Yes, you have heard this before. In this article I wrote about Selig's possible successor, I linked to three other times he had said he was "definitely" retiring, going back as far as 2006.

This time, it appears it's for real, as there has been a press release sent out from the commissioner's office. That didn't happen on any of the previous occasions. Selig will be 80 years old next July and sometime next fall, he will become the longest-serving commissioner.

Discussion of what Selig has done for baseball has been made many times here; his tenure can best be described as "mixed". He has made billions of dollars for MLB owners (and players); he has presided over the longest period of labor peace in the sport in more than 40 years (uninterrupted play since the 1995 strike ended), and expanded the postseason (some like that, others don't).

On the other hand, he has been remarkably tone-deaf in modernizing the game; expanded replay review should have come years ago, as should the lifting of regional TV blackouts, among other things. The various PED scandals were also on his watch. For many of us, the most enduring image of Selig's commissionership is depicted above, the "shrug" at the 2002 All-Star Game at Miller Park, which led to the awful "This Time It Counts" All-Star Games, determining home-field advantage in the World Series. (I actually had to ask Mike Bojanowski the other day who won this year's game, because I couldn't remember.)

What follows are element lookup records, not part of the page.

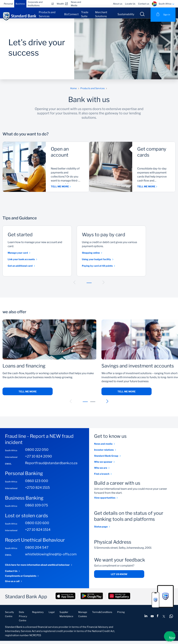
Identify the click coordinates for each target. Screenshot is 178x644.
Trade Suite (85, 14)
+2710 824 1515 (37, 491)
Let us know (119, 577)
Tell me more (28, 395)
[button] (75, 286)
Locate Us (130, 4)
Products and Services (47, 14)
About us (118, 4)
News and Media (76, 4)
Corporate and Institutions (35, 4)
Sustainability (126, 14)
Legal (52, 615)
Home (73, 91)
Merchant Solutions (101, 14)
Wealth (60, 4)
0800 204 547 (37, 551)
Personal (8, 4)
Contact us (143, 4)
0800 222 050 (37, 453)
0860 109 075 (37, 508)
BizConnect (71, 14)
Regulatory (38, 615)
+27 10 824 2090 (39, 460)
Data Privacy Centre (23, 619)
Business (20, 4)
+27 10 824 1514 (38, 533)
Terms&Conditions (102, 615)
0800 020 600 (37, 526)
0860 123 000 (37, 484)
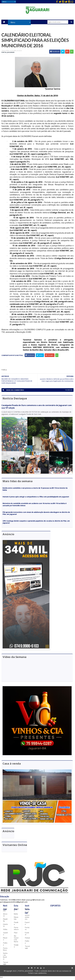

There doesn't seem to be a consensus on a successor; many tweets I saw today indicated that no one candidate could get the required 24 club owner votes. That's why this part of the press release is most interesting:

Commissioner Selig will announce shortly a transition plan in preparation for his retirement, which will reorganize centralized Major League Baseball management. 

"Reorganize." What does that mean, exactly? Will baseball no longer have a single commissioner? How will it be organized? That's a really interesting statement, which should provide some discussion fodder for you. Have at it.